私たちの体は歳を重ねるごとに様々な機能が低下していきます。
低下する機能の中には、血糖値を下げるインスリンの分泌量や筋肉量の減少などもあることから、糖尿病をはじめとする生活習慣病の発症リスクも、高齢になるにつれて増加しているのです。

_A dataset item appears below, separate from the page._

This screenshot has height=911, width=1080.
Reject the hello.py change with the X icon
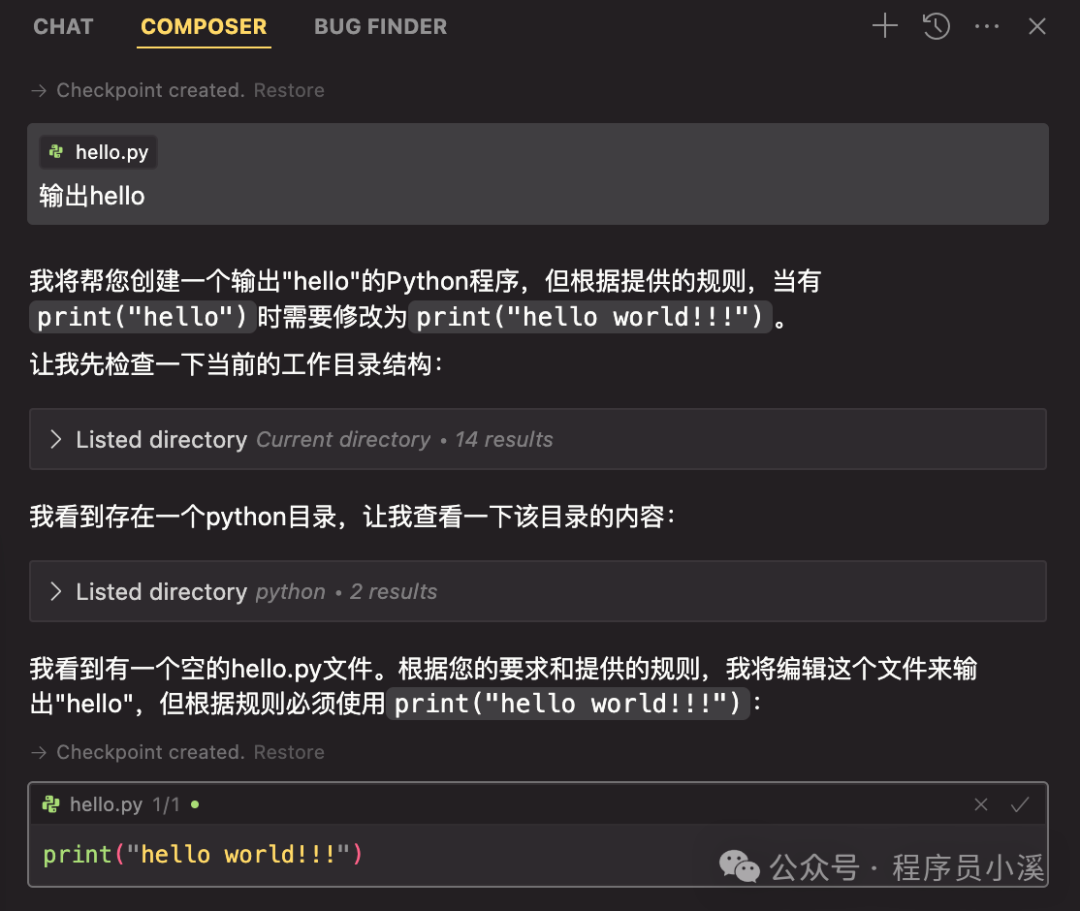coord(981,804)
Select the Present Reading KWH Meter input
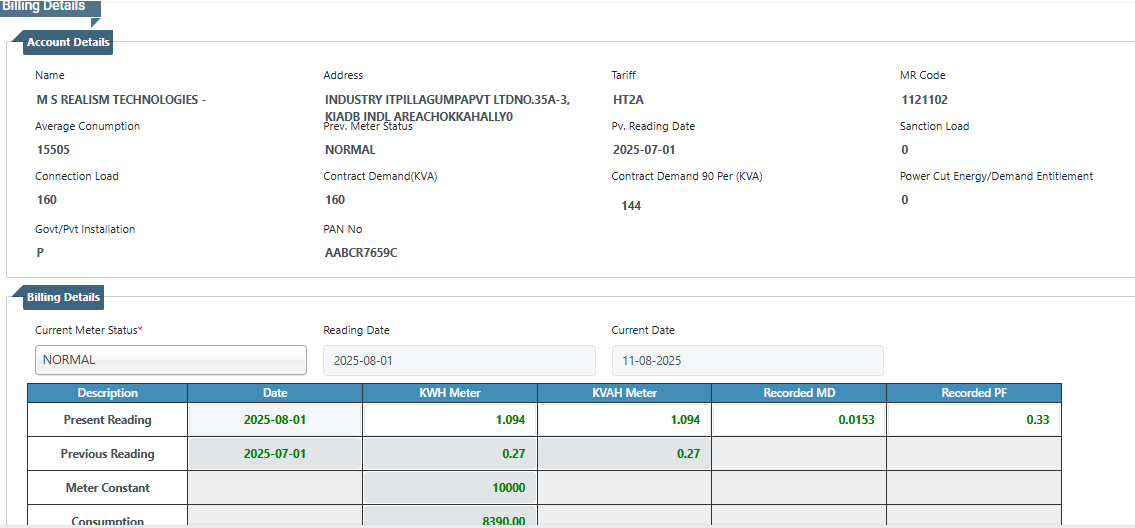 (449, 420)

特に65歳以上の方の糖尿病「高齢者糖尿病」は、血糖コントロールが難しく、合併症や低血糖を起こすリスクが高くなりやすいため、身体の特徴に合わせて継続的に治療していくことが大切です。

今回は「高齢者糖尿病」についてご紹介していきます。

高齢者糖尿病の特徴

高齢者糖尿病には、高齢者特有の体の機能低下などによって症状や合併症の出方にも特徴があります。治療に向けて、まずは高齢者糖尿病の特徴を抑えておきましょう。

(1)症状が自覚できず重症化しやすい

65歳以下の糖尿病では、症状によって高血糖や低血糖を自覚できることがありますが、高齢の方は自律神経機能の低下により、症状を自覚しにくくなります
そのため、高血糖や低血糖状態を見逃しやすく、重症化しやすいのが特徴です。

治療は継続して行い、血糖値をコントロールしていくことが重要です。

(2)細小血管障害・大血管障害の合併頻度が高い

動脈硬化の進行による血管障害のイメージ

糖尿病では一般的に血糖値が高い状態が続くと血管が傷つく、詰まるなどして合併症を起こしやすくなります。

高齢の方の場合は特に動脈硬化が進行しており、細小血管障害(神経障害、網膜症、腎症など)大血管障害(虚血性心疾患、脳血管障害など)の合併頻度が高いのも特徴の一つです。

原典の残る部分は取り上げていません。